Convert the lines from the one containing "The width and" through the one containing "[x=308, y=189]" into a Markdown table with the columns Row Number and Line Text, omitting blank lines.

▶ [Given records]
──────
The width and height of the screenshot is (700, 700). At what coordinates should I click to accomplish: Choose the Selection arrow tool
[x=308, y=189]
──────
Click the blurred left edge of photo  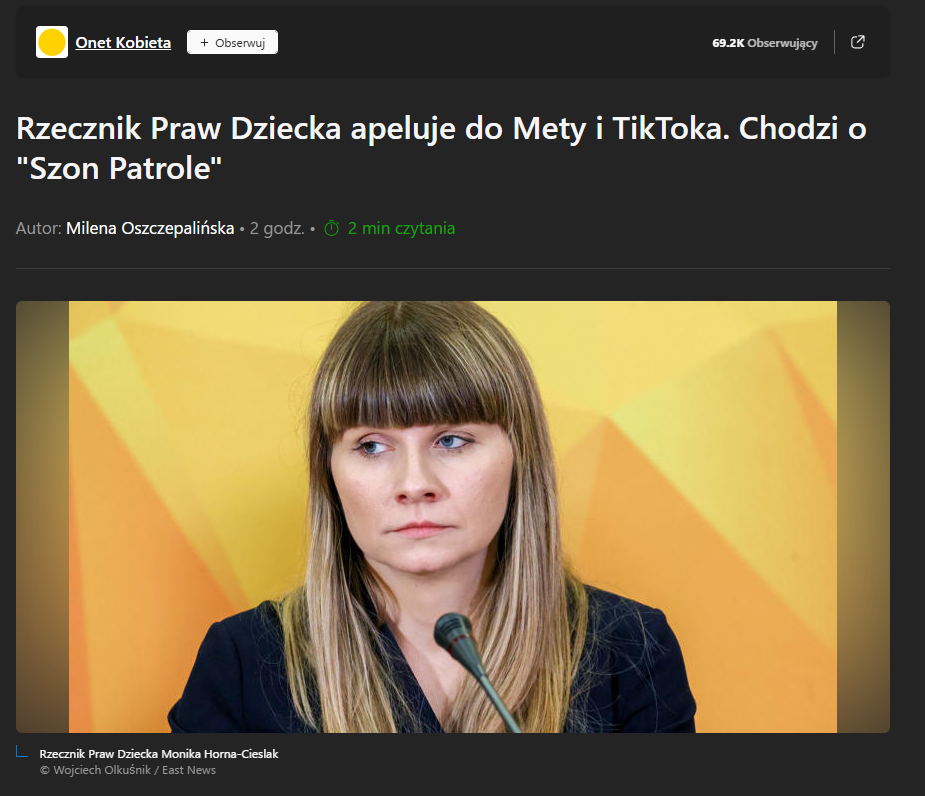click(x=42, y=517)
──────
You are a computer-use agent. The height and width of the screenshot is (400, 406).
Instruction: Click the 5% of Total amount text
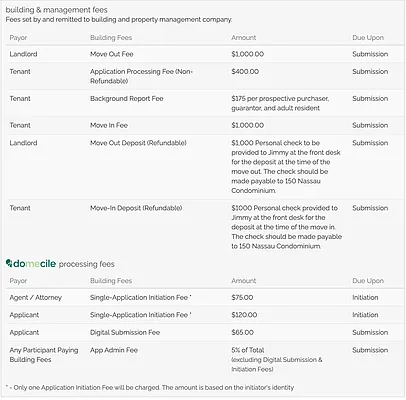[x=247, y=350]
──────
▶ [Complete output]
| Row Number | Line Text |
|---|---|
| 1 | The width and height of the screenshot is (700, 700). At what coordinates should I click to accomplish: Choose the Selection arrow tool |
| 2 | [x=308, y=189] |